The lone wanderer is the iconic character of the Western.  Two of the best films of the past year present variations on this character. Paul Greengrass' News of the World is a more-or-less traditional Western saga, albeit one sensitive to early-21st-century sensibilities.  Chloe Zhao's Nomadland, conversely, could not be more contemporary or topical.

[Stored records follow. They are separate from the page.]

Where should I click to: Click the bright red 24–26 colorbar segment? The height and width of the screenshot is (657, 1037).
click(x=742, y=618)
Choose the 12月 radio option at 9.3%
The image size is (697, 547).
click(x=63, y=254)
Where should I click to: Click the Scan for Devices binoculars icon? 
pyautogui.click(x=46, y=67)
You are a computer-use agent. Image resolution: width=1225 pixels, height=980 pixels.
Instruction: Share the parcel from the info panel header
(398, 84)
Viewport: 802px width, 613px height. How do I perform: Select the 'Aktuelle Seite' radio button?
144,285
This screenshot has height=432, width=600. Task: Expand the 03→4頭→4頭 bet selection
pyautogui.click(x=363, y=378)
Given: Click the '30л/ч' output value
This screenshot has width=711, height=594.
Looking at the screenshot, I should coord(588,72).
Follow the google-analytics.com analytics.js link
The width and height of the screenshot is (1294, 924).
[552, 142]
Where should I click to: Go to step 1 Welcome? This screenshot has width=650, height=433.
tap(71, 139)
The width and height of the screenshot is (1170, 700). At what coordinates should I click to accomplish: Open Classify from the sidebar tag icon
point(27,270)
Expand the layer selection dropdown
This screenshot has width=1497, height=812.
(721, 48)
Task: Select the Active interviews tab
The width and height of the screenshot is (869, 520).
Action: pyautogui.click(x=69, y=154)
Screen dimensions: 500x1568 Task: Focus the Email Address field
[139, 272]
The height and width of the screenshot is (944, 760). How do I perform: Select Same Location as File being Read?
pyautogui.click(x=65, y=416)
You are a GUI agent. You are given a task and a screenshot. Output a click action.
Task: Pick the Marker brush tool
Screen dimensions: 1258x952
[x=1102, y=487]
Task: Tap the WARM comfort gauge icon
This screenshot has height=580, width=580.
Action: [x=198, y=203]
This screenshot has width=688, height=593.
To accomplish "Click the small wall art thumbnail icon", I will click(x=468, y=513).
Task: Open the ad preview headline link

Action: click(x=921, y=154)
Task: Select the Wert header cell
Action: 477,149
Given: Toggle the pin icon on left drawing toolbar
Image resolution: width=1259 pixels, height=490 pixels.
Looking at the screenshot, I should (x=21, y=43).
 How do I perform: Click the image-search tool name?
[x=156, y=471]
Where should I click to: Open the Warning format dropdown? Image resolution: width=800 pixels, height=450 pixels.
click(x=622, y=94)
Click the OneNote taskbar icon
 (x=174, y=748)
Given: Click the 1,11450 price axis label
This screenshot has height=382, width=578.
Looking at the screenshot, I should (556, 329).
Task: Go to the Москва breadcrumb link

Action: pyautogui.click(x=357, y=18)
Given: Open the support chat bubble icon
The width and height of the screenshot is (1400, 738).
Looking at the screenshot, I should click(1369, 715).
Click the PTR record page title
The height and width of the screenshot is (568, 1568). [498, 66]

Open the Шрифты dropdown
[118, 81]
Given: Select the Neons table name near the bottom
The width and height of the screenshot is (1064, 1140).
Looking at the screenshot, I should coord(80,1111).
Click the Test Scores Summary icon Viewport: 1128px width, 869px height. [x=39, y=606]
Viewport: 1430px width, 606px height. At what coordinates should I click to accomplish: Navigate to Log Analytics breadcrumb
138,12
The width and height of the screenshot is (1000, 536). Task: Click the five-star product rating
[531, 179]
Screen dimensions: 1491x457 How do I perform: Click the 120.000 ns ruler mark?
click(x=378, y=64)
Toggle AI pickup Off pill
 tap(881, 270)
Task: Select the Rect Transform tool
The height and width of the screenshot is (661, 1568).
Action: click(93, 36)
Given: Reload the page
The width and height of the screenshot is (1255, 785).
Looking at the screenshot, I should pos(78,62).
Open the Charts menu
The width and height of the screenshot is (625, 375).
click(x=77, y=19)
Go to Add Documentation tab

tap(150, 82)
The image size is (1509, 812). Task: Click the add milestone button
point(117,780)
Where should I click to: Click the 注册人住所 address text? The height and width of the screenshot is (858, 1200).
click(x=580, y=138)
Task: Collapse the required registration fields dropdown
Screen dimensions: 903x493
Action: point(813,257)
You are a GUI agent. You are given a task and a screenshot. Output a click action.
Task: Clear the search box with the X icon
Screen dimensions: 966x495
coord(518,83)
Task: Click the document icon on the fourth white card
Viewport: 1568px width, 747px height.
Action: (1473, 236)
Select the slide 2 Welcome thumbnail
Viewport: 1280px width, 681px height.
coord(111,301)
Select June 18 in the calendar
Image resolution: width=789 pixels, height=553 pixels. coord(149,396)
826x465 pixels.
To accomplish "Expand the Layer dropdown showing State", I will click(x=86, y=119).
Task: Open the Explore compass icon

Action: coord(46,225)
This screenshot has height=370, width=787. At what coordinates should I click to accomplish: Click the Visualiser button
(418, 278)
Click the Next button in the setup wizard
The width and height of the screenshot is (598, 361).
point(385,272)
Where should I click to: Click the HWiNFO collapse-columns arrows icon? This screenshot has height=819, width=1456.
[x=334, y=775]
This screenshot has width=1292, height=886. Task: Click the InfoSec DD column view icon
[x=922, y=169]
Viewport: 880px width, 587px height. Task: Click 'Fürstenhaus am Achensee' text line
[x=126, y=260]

News of the World, adapted by Greengrass and Luke Davies from a novel by Paulette Jiles, has a plot device that I, at least, have never encountered before.  In the Texas of 1870, Greengrass and Davies tell us, news traveled slowly and newspapers were rare.   Jefferson Kyle Kidd (Tom Hanks), a Civil War veteran and former printer, is what passed in that time for a news anchorman: he travels from town to town with whatever newspapers he can gather, reading to news-starved townsfolk for ten cents per listener.  The job is not only low-paying but dangerous.  Audiences, just five years past Appomattox, were even more easily roiled than those today, and it's as much as Kidd's life is worth to even mention President Grant or the Fifteenth Amendment.  But that's nothing compared with the bandits, murderers, and general run of sadists that Kidd confronts between destinations.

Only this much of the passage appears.